The Art of a Long Lost Love
Rekindling a passion lost to time.

For 20 years I've allowed my talents for drawing to atrophy. This is not for a want or desire to draw. No. In fact that desire has burned deep within me for a long time. But for whatever reason I lost the joy I once had for quietly sitting for hours with nothing but myself, a pencil, and the sketch pad. I have a dozen theories as to why this is, all of them tragic, but that's not the point of this discussion.
For the last year I've been trying to rekindle this joy. It's hard to explain what it feels like for me. Art, drawing specifically, was so much a part of who I was as a child and young adult, that one could not think of me without associating me with that habit. I drew on everything, all the time. I had terrible grades in school because I'd spend the class time sketching away on the hand-outs, paying no attention to the teacher or the lesson. I'd "watch" TV with a sketchbook in my lap, never knowing what actually transpired on the screen for my attention was on the page.

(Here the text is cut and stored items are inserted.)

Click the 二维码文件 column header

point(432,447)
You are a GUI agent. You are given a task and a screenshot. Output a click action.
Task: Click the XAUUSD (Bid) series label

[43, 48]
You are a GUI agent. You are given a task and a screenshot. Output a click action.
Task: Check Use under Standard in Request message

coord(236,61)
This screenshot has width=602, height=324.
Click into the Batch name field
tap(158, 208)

And then one day I didn't like it anymore. It felt like work. I was good, but not so good I could make a living with this talent I'd spent my life pursuing. I was going to be a comic book artist, a graphic designer, a concept artist for movies, etc, etc. And then nothing.

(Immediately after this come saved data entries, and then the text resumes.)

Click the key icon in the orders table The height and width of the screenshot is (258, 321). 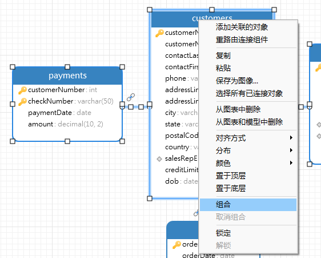(x=176, y=245)
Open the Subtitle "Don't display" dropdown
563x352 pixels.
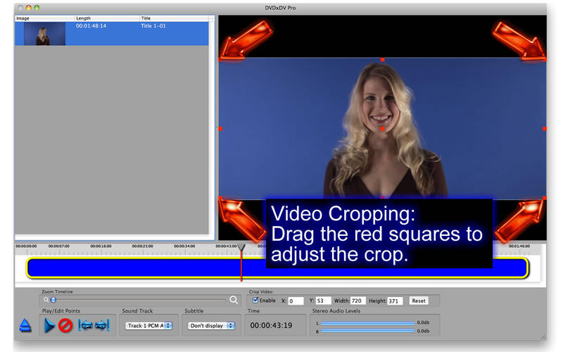coord(210,326)
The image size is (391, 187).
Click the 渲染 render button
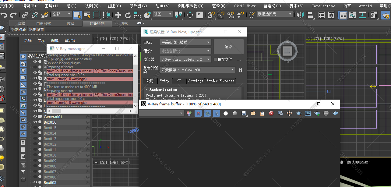(x=228, y=47)
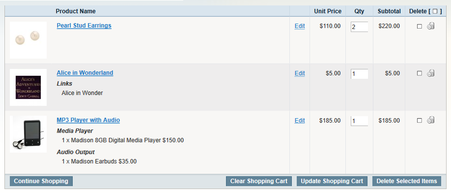
Task: Tick delete checkbox for MP3 Player row
Action: [x=420, y=121]
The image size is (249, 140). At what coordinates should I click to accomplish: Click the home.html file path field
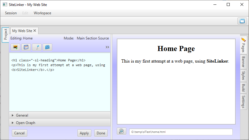(x=181, y=132)
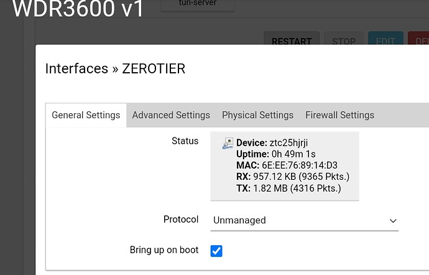Open the Advanced Settings tab
The height and width of the screenshot is (275, 429).
pyautogui.click(x=171, y=115)
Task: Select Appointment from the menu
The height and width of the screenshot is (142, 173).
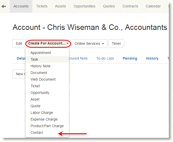Action: 41,53
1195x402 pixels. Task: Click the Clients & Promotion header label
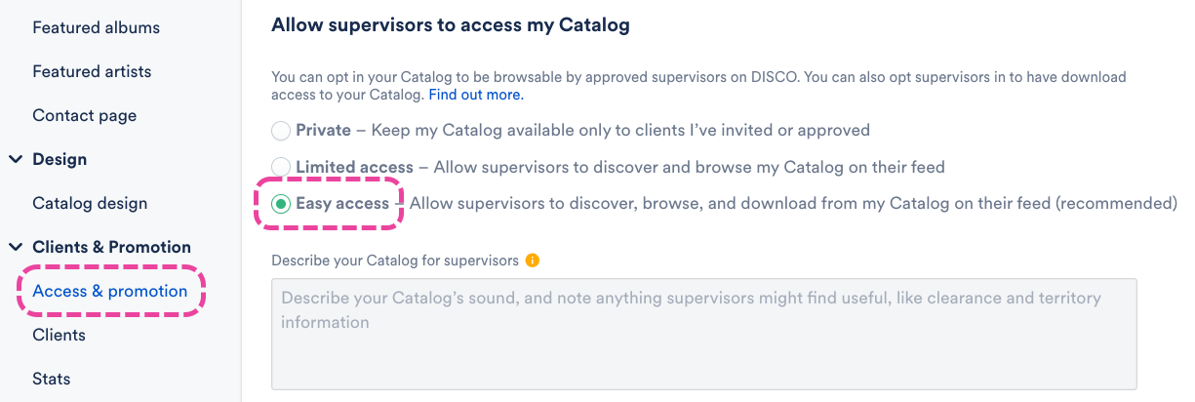click(111, 247)
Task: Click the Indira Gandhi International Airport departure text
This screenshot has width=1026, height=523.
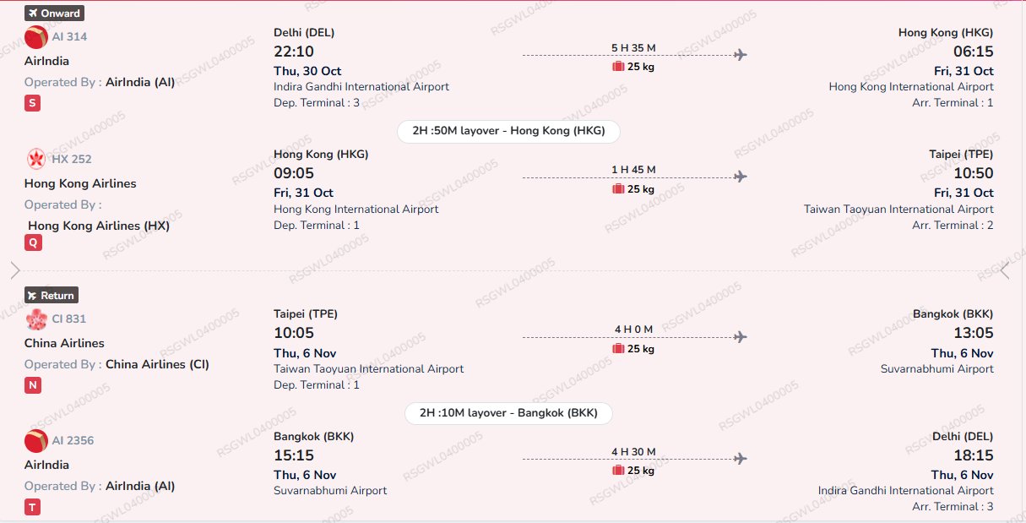Action: 361,87
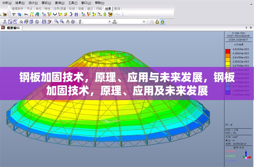Click the small arrow button beside panel close
Viewport: 254px width, 167px height.
click(x=247, y=28)
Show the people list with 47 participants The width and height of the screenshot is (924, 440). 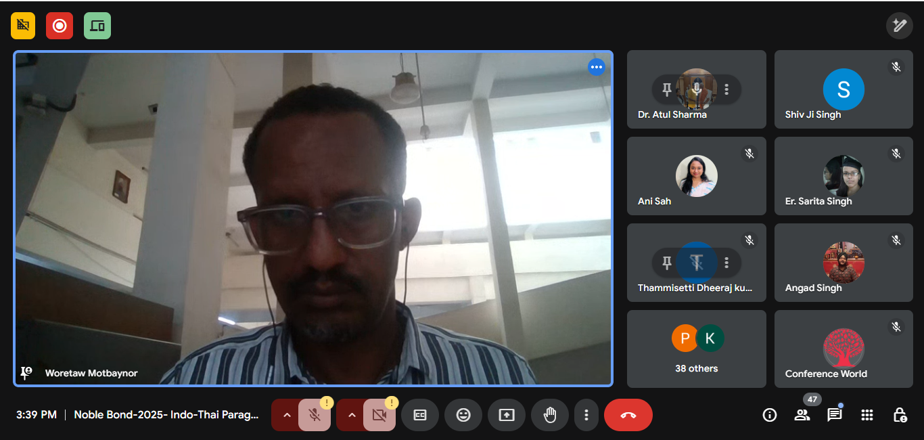(802, 415)
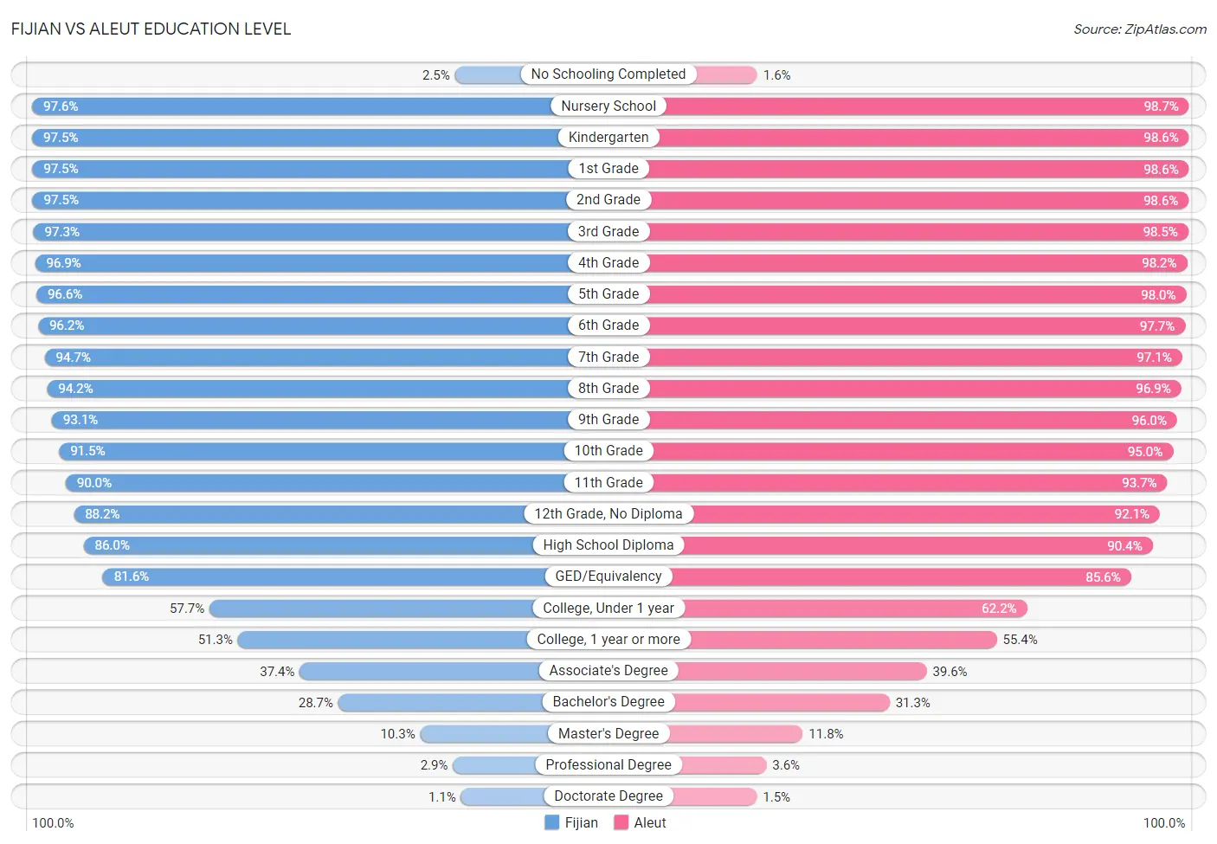Open the ZipAtlas.com source link
Image resolution: width=1217 pixels, height=844 pixels.
tap(1140, 29)
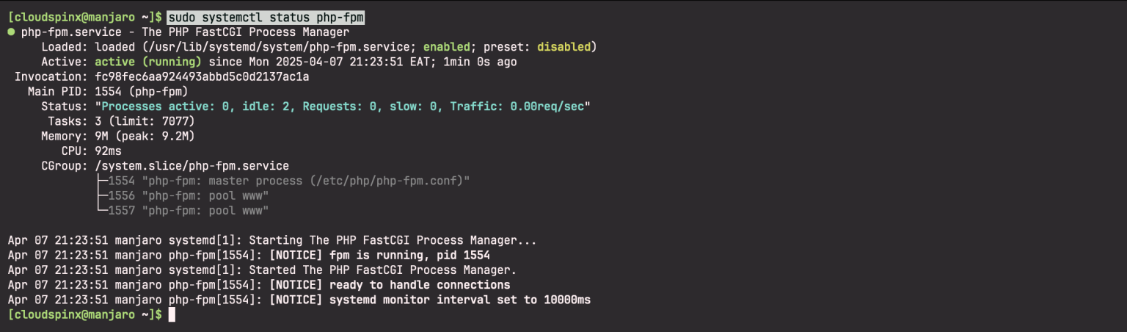Image resolution: width=1127 pixels, height=332 pixels.
Task: Select the 1556 pool www process entry
Action: click(188, 196)
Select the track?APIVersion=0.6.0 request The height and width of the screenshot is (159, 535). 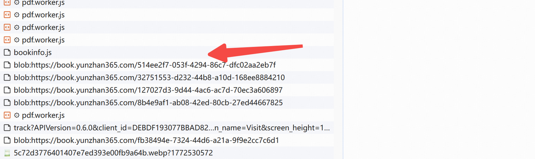coord(167,128)
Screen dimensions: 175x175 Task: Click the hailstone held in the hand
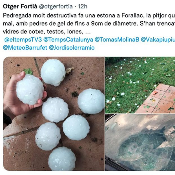pos(30,90)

After 20 years, however, I can feel the loss. Looking at other artists my age who were not as skilled as I was in my youth are now making a living doing what they love with a skillset far surpassing anything I could have dreamed of back then. Am I jealous? Not in the way you're thinking. I do not wish to make my living as an artist (at least not that kind of artist). But I do want to love drawing again. I want to desire sitting at a table with nothing but a pencil and sketch pad instead of with the TV on, or a phone in my hand.
So what have I done about it? Over a year ago I started seeing a therapist. We've worked on lots of things, and one of those things is what I've described above. If nothing else, I enjoy the accountability of a therapist. I tell him what my goals are between then and our next meeting, and that little piece of homework can sometimes be enough to push me into what I need to do but am sometimes too afraid to pursue.

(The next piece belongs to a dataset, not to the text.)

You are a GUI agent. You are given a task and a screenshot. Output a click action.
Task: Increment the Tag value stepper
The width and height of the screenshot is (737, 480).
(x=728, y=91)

The image above is from this weekend's homework. I started taking drawing lessons online, specifically for human anatomy. So far, the joy has yet to return. It still feels like work. Hard work. Frustrating work. But just like going to the gym and working out, it feels so much better when I'm finished. When I look back at the work I've done, I smile. It's not perfect and I have miles and miles to go, but it feels good to know I inched forward today.
With enough time, I hope to form a habit of drawing. And who knows, maybe I'll learn to love it. God, I hope I love it.